Cheap Healthy Protein
With more and more American families looking to save some money at the grocery store, one of the easiest ways to do this, while still reaping tremendous health rewards, is done with beans.
But before you stock your pantry with a bunch of multi-colored cans, why not take a walk down the rice aisle? There you will find bags of dried beans or every variety: black beans, pinto beans, Northern white beans, kidney beans, garbanzo or chick peas, lentils, even packs of premixed dried beans with spice packs for delicious soups and Creole dishes.
With just a little bit of prep work, you can prepare and store any variety of beans at a fraction of the cost (and reduce your sodium intake, I might add, as this is used to extend their shelf life and firmness in the can).
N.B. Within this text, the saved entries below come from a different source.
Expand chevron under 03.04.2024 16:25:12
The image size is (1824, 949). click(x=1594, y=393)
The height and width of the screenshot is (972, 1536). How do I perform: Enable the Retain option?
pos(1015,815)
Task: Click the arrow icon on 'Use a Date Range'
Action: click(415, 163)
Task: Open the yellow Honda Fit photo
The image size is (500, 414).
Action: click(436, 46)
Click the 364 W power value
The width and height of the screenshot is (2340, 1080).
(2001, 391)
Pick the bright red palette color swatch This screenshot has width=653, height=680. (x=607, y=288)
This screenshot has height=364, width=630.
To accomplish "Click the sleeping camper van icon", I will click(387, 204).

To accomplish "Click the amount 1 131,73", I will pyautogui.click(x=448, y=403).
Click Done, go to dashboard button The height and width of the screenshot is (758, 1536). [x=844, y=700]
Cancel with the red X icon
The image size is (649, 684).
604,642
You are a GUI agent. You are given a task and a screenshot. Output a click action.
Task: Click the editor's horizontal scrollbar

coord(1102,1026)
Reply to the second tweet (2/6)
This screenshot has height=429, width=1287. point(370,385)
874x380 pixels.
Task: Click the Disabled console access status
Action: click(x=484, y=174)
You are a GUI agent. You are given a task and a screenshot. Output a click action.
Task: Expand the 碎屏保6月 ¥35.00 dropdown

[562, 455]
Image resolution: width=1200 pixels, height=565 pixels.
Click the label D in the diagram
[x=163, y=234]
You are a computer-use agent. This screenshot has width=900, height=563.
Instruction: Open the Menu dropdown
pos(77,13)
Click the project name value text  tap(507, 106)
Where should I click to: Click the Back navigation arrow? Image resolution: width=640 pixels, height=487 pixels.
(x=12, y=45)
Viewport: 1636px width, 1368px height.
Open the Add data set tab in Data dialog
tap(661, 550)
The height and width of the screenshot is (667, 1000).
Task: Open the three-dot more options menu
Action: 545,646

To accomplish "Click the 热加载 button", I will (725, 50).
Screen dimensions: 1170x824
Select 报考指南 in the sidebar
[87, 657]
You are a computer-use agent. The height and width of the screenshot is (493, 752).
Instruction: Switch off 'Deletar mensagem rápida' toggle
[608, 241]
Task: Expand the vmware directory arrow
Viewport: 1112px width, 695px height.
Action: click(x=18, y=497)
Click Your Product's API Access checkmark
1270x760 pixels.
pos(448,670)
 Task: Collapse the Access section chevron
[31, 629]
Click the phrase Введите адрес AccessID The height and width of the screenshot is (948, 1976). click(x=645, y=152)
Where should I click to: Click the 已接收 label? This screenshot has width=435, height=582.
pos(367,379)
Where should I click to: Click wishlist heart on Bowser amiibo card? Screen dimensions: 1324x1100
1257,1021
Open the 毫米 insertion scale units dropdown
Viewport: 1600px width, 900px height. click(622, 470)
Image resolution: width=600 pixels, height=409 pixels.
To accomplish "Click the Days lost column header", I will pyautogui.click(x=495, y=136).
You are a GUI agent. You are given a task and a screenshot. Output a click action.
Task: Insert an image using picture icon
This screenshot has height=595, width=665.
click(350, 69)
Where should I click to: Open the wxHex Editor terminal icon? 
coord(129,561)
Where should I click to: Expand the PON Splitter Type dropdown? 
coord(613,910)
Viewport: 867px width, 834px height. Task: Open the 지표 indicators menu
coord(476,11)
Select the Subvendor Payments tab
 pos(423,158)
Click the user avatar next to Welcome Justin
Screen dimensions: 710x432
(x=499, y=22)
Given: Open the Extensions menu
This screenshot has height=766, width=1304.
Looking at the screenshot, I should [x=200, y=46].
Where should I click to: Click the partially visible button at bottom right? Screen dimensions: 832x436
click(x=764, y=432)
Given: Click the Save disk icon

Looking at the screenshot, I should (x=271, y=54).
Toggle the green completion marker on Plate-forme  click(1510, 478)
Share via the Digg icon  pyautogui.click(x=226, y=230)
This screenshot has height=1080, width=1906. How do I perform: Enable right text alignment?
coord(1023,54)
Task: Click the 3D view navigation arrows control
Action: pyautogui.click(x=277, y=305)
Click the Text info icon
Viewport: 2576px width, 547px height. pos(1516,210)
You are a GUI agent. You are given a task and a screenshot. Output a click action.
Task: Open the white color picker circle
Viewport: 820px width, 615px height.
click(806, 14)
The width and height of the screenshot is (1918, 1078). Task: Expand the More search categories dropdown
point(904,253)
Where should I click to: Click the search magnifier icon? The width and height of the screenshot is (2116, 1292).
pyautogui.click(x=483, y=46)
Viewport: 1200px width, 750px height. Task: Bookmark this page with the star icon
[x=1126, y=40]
Start with a 1lb bag of beans, which typically costs around $1 to $1.30 per pound. This one bag will yield enough cooked beans to equal around 4 cans, and there is substantially less packaging to throw away or recycle.
You can follow the directions and soak overnight, followed by a slow simmer on the stove…or you can follow the quick method saving you some time. However, my personal favorite, which you will not see on the packaging; toss the beans in your crock pot after rinsing, cover with 6 cups water, cover and set on low for 5 ½ hours for your thin-skinned beans such as black bean, pinto, chick pea or Northern white, up to 7 hours for you thicker skinned beans such as light or dark kidney. (Sitting on warm if you are still at work or out and about for the day won’t hurt anything)
Once soft, you can scoop the beans from the pot using a measuring cup and store these beans with their liquid in any storage container. I personally use old sour cream and butter containers that I washed, which comfortably hold about 1 can’s worth of beans, or I will use the large yoghurt containers, which hold the equivalent of 2 cans for my larger recipes. I also write what kind of bean they are on a post-it note and stack them neatly in my freezer for future use.
Beans are a fantastic source of fibre and protein and very low in fat, and if cooked until the skins break DO NOT cause gas as the “magical fruit” song would have you believe. They are an excellent way to reduce your food budget at the grocery store if you are looking to add more meat-free dishes to your week or simply add more substance and protein to an already vegetarian or vegan menu. They also taste pretty good when throwing in a pot with a ham bone, sausage or some other cheap cut of meat.